> _Aim of the exercise_
Which lines in the material below contain the string "document", with case counting? Locate each one and copy it in full.

> _Task material_
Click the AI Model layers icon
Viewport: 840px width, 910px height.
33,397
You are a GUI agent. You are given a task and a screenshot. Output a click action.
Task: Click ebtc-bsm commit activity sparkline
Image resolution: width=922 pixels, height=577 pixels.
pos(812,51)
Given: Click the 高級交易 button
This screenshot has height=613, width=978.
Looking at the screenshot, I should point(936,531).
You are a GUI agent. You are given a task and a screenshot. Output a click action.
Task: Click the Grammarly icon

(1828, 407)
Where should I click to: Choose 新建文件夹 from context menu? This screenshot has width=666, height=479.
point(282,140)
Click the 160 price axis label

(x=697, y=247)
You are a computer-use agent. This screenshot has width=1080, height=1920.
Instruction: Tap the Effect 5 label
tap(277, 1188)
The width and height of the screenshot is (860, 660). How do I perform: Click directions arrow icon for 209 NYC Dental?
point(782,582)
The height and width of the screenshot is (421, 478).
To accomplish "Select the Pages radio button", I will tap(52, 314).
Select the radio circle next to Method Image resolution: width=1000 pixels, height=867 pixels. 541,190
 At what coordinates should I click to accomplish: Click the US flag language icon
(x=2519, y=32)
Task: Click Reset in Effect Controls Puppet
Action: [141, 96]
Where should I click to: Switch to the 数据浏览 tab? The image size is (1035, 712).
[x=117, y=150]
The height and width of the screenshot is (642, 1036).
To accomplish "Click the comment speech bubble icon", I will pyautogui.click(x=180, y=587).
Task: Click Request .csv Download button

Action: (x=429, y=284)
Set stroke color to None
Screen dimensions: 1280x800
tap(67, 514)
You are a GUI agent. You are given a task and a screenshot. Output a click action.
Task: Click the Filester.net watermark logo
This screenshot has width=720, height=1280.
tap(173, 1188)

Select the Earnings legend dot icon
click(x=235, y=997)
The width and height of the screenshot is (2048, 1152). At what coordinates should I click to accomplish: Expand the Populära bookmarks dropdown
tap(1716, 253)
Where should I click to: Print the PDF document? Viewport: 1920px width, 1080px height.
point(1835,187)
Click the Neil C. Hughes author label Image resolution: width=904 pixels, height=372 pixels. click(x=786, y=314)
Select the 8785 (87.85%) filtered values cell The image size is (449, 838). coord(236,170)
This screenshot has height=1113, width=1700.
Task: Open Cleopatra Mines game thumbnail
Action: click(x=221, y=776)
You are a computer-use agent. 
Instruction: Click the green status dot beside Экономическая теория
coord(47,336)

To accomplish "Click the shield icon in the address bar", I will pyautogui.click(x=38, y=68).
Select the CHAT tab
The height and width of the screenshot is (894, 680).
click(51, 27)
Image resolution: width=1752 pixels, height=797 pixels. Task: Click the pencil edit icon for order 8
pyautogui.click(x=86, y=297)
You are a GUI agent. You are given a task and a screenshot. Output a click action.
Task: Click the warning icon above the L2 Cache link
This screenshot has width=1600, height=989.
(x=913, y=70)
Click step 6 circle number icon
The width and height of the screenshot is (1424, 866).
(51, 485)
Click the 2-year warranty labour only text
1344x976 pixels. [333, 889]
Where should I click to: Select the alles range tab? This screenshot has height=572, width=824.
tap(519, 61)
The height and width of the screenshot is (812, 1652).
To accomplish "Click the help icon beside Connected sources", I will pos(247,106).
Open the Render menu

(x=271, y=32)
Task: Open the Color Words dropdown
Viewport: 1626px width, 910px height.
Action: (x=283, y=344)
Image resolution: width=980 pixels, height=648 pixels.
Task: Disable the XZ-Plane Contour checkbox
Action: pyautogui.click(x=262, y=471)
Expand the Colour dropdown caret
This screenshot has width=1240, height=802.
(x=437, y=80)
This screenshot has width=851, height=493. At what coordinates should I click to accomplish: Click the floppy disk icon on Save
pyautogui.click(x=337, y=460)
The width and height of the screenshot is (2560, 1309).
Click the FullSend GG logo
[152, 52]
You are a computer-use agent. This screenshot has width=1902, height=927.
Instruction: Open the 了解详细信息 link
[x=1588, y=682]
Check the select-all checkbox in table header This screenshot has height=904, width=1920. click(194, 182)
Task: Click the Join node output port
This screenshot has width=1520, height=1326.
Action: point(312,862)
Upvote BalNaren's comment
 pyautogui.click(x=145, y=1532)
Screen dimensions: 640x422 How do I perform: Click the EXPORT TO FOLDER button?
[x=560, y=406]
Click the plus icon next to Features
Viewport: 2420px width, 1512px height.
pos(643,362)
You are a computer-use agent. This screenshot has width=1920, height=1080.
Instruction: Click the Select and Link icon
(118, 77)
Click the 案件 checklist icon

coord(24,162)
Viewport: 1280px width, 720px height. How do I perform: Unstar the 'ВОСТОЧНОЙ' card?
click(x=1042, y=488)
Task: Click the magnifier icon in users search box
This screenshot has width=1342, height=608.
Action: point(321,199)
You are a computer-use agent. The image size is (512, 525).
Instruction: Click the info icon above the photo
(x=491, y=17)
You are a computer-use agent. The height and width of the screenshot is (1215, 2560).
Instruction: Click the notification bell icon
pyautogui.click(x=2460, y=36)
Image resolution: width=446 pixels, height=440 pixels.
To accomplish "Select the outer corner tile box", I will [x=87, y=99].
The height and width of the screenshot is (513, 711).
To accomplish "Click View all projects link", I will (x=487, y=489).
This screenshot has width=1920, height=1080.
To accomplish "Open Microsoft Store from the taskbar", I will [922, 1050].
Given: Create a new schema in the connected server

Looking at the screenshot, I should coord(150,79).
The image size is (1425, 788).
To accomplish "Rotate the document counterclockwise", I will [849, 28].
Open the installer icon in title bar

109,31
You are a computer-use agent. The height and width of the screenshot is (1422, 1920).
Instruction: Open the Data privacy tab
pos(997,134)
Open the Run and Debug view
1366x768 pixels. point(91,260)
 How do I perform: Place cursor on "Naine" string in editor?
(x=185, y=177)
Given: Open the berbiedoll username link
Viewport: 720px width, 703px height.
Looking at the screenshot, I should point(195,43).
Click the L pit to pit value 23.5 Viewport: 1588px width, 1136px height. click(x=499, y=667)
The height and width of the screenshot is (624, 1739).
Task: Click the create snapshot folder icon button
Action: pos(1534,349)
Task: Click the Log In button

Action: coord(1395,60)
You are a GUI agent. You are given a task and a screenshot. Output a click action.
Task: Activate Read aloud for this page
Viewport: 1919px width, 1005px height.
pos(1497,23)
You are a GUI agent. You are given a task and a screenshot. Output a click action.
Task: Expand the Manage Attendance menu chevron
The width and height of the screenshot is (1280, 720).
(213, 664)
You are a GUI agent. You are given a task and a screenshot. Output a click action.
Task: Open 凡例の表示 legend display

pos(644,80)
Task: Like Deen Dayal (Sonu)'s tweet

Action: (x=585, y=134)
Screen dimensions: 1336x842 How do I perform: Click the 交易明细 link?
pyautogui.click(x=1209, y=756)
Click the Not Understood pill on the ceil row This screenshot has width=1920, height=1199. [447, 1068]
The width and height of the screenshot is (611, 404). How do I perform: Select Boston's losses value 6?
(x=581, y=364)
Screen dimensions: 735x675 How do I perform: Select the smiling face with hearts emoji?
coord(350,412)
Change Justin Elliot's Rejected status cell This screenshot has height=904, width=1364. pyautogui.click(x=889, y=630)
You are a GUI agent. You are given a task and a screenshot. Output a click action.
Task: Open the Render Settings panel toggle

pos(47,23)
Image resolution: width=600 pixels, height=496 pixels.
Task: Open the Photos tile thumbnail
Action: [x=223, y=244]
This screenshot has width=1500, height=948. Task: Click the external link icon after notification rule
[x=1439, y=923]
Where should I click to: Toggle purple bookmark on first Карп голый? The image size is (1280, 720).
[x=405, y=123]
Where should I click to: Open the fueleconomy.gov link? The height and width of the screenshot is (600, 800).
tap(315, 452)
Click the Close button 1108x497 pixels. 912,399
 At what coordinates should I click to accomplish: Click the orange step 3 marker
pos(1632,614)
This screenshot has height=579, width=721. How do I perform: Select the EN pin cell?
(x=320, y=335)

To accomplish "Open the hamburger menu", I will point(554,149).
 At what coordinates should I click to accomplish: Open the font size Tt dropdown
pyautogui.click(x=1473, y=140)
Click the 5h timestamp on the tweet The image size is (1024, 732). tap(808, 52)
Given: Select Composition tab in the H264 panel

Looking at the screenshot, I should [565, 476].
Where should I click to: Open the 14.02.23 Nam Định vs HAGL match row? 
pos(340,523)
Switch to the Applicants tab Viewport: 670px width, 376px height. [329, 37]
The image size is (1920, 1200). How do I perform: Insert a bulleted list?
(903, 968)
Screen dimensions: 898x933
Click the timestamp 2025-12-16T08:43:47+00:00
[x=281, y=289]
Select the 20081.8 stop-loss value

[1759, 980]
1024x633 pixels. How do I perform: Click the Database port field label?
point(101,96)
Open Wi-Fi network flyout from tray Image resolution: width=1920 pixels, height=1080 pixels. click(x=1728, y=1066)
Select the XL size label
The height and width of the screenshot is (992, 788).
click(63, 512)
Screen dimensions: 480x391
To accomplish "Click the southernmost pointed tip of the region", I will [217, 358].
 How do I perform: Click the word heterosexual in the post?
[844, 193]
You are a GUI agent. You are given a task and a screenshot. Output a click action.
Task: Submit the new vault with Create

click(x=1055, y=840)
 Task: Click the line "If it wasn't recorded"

> _Output for this task_
Where should I click to: Print the PDF document? Viewport: 1920px width, 1080px height.
To accomplish "Rotate the document counterclockwise", I will [849, 28].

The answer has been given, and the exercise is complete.